*THE TASK:*
The answer must be one number: how many lines in the data below include the string "will".

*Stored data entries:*
————

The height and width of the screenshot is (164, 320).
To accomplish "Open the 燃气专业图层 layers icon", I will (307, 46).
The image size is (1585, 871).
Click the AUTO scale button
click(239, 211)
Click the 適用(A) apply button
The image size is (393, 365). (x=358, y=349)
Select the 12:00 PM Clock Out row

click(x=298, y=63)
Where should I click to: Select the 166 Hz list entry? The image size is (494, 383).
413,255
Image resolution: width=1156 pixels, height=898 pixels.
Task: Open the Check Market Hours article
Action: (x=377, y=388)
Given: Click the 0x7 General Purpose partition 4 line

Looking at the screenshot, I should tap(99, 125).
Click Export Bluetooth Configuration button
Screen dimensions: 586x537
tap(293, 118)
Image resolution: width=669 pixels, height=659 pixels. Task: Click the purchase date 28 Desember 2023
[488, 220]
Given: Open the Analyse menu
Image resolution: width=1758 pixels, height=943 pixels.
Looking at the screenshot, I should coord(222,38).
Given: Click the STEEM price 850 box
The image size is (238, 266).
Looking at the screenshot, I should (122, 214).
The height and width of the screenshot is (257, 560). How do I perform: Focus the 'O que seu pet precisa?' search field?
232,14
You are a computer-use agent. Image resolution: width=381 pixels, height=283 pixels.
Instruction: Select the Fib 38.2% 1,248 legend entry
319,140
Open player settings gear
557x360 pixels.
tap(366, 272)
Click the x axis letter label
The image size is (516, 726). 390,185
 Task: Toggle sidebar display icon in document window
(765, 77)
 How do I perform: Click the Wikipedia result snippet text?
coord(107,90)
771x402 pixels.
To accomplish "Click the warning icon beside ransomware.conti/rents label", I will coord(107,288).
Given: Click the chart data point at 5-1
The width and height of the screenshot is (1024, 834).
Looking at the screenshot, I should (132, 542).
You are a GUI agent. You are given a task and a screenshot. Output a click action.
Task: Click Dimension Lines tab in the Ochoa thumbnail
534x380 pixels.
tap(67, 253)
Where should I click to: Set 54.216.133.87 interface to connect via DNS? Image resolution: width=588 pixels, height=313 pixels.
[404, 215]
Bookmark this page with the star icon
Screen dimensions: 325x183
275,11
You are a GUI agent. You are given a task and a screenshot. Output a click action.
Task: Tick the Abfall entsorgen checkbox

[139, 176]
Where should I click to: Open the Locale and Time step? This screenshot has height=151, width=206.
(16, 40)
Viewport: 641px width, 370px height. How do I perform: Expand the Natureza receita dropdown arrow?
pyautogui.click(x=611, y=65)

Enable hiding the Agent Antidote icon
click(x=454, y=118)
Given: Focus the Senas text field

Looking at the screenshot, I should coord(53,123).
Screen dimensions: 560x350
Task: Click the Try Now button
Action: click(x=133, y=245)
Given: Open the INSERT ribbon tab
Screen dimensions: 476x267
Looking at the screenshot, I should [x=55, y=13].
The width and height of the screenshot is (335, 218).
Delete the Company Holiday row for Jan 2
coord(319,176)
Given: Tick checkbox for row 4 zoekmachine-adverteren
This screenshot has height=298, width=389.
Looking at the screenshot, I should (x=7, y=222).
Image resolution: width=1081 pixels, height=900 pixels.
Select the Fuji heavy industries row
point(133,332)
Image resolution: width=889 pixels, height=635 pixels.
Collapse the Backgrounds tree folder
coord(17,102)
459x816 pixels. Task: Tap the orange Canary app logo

————

*RESPONSE:*
2